Economists say the tick up in consumer prices makes it more likely the Federal Reserve will end a policy of keeping short-term interest rates near zero for more than six years. "Rebounding inflation combined with solid employment growth will likely lead the Fed to raise rates in September," said Gregory Daco, head of U.S. macroeconomics at Oxford Economics.

The Labor Department said Friday that its consumer price index rose 0.3 percent last month. Prices at the pump rose 3.4 percent in June on top of a 10.4 percent increase in May. An outbreak of avian flu drove egg prices up 18.3 percent in June, but overall food prices rose just 0.3 percent. Excluding volatile food and energy prices, so-called core inflation rose 0.2 percent last month.

The June numbers were about what economists had expected.

Overall consumer prices rose just 0.1 percent the past year; core prices are up 1.8 percent. Gasoline prices are down 23.3 percent over the last year; they hit bottom in January, then rebounded.

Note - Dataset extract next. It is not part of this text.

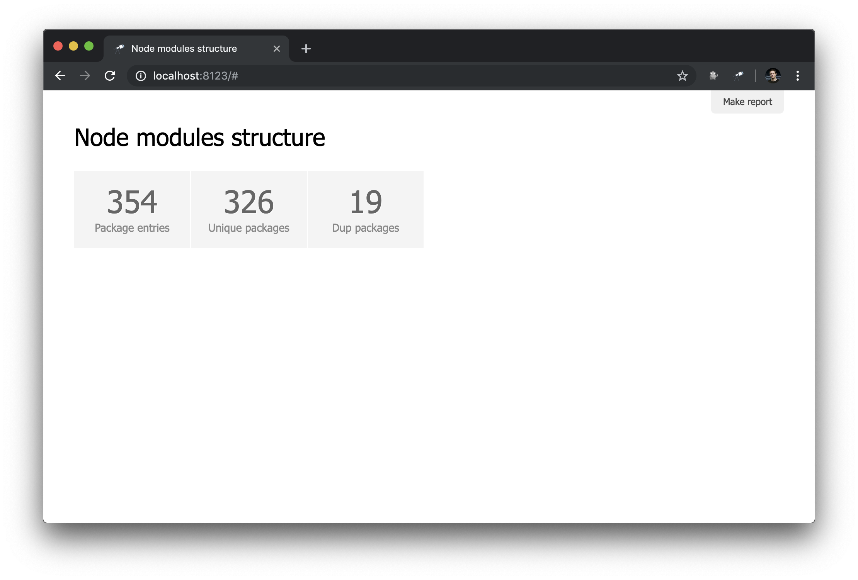858x580 pixels.
Task: Bookmark this page with the star icon
Action: [683, 76]
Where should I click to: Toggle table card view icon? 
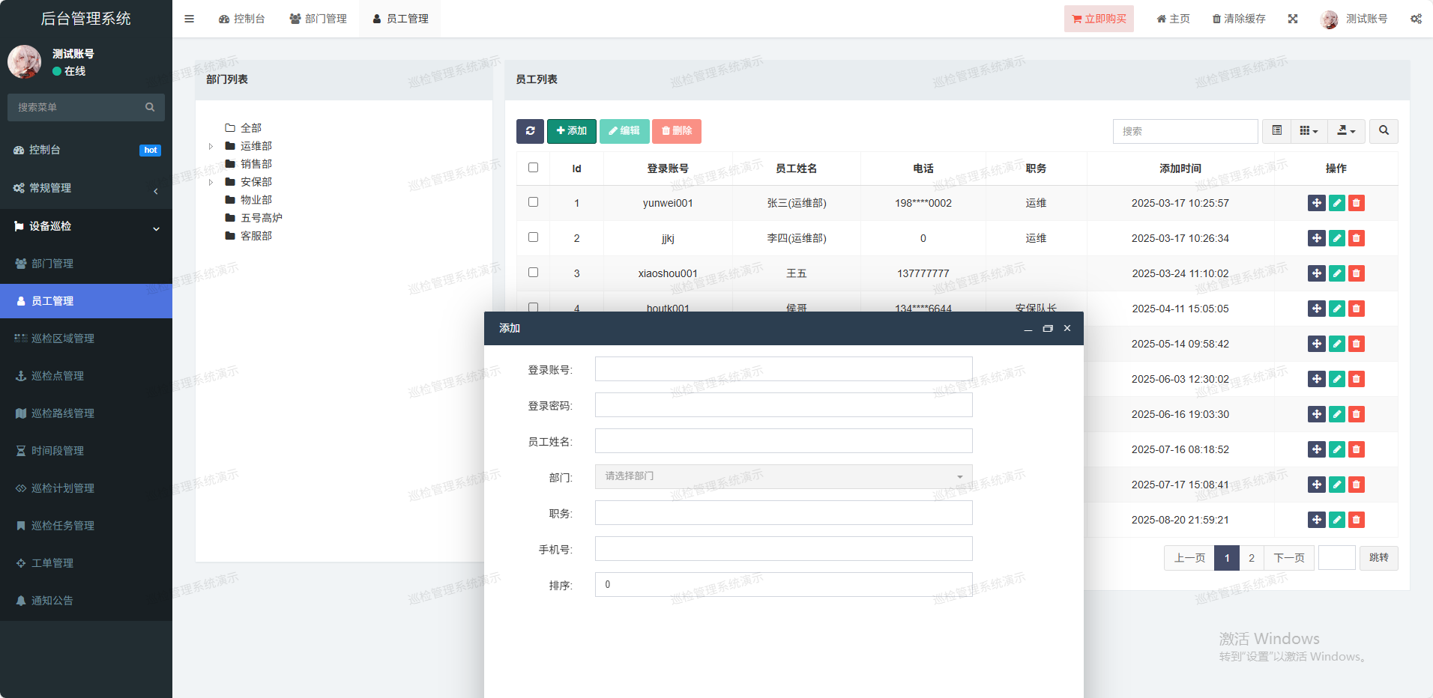coord(1277,131)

Inflation is running below the Fed's 2 percent target. But Fed chair Janet Yellen told Congress this week that the central bank is likely to lift short-term interest rates later this year. The Fed has kept the rate it controls near zero for more than six years, first to calm financial markets after the panic of 2008 and then to bolster a weak recovery from the Great Recession of 2007-2009. But the U.S. economy has shown steady improvement. Employers are adding a healthy 208,000 jobs a month so far this year, and the unemployment rate has tumbled to a seven-year low 5.3 percent.